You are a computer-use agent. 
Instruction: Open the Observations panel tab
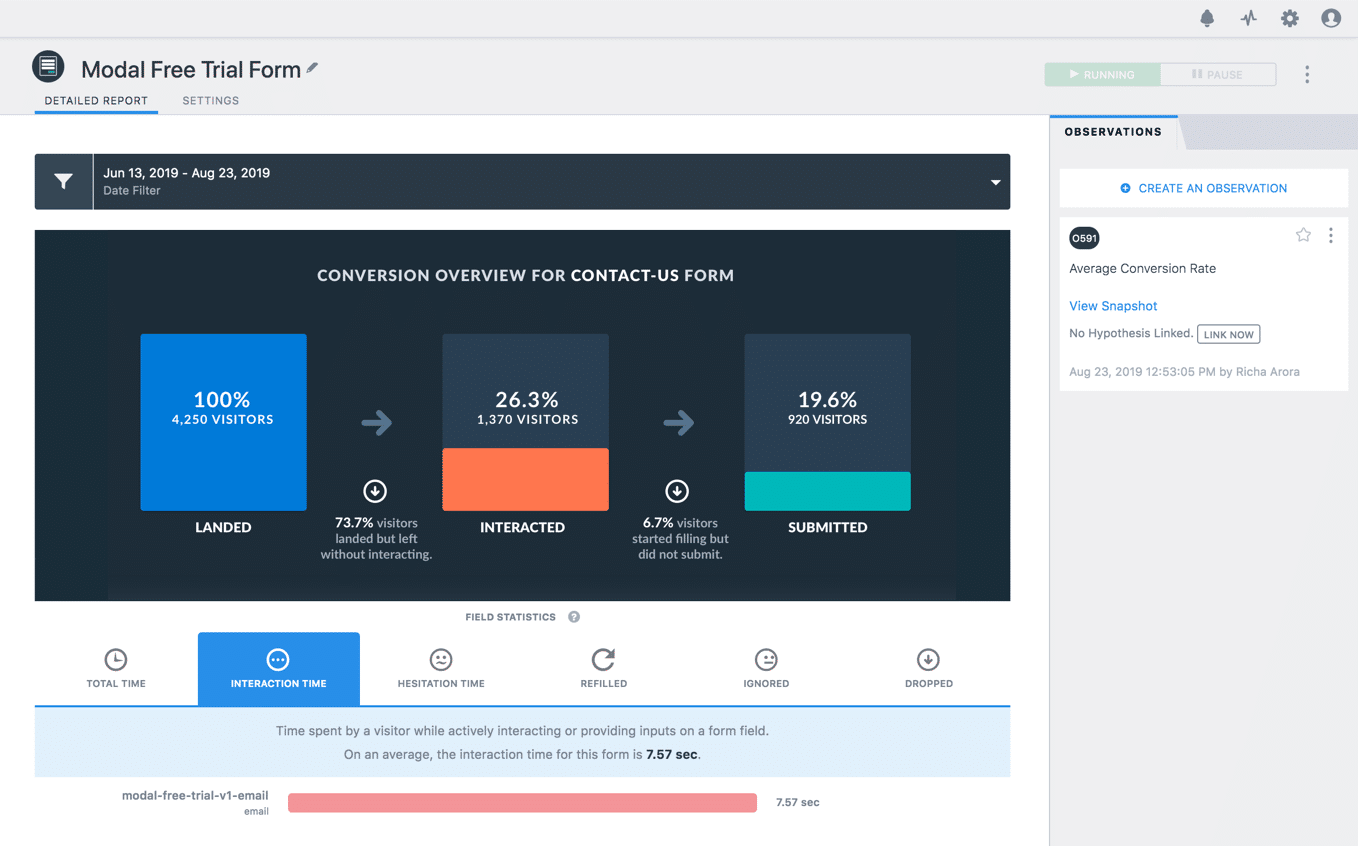tap(1113, 131)
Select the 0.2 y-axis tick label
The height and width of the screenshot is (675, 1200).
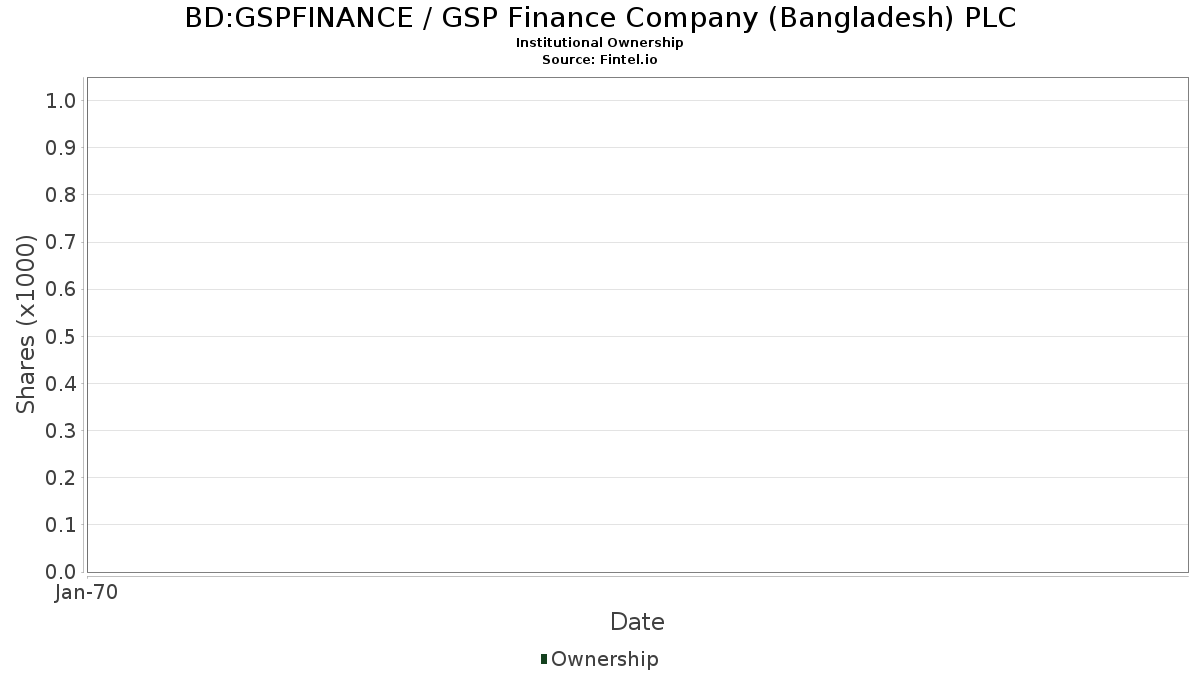tap(61, 478)
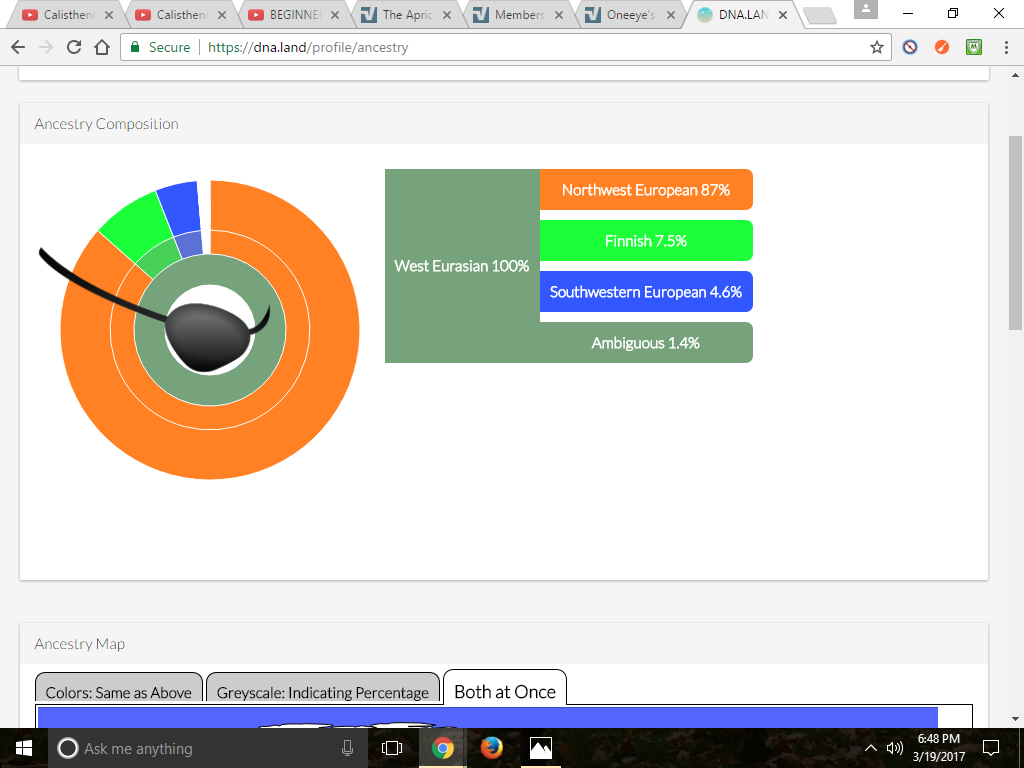Switch to 'Colors: Same as Above' tab

[x=118, y=692]
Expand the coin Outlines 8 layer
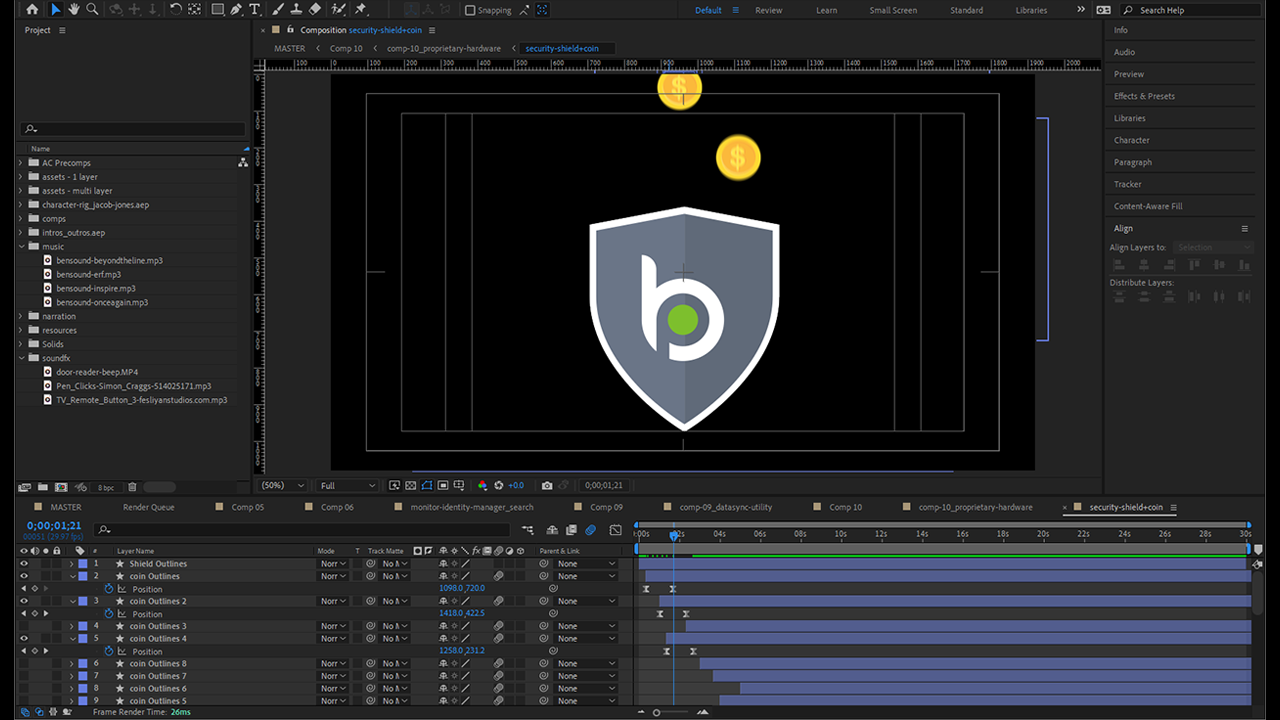The height and width of the screenshot is (720, 1280). 72,664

____________________

DO THIS:
Copy out every line of the listing above as it stands, leaving the pictures out of your answer.

ANSWER TO THE EXERCISE:
You are a computer-use agent. 
Instruction: Open the Observations panel tab
tap(1113, 131)
Select the 0.2 y-axis tick label
The height and width of the screenshot is (675, 1200).
tap(61, 478)
Switch to 'Colors: Same as Above' tab

[x=118, y=692]
Expand the coin Outlines 8 layer
The height and width of the screenshot is (720, 1280). 72,664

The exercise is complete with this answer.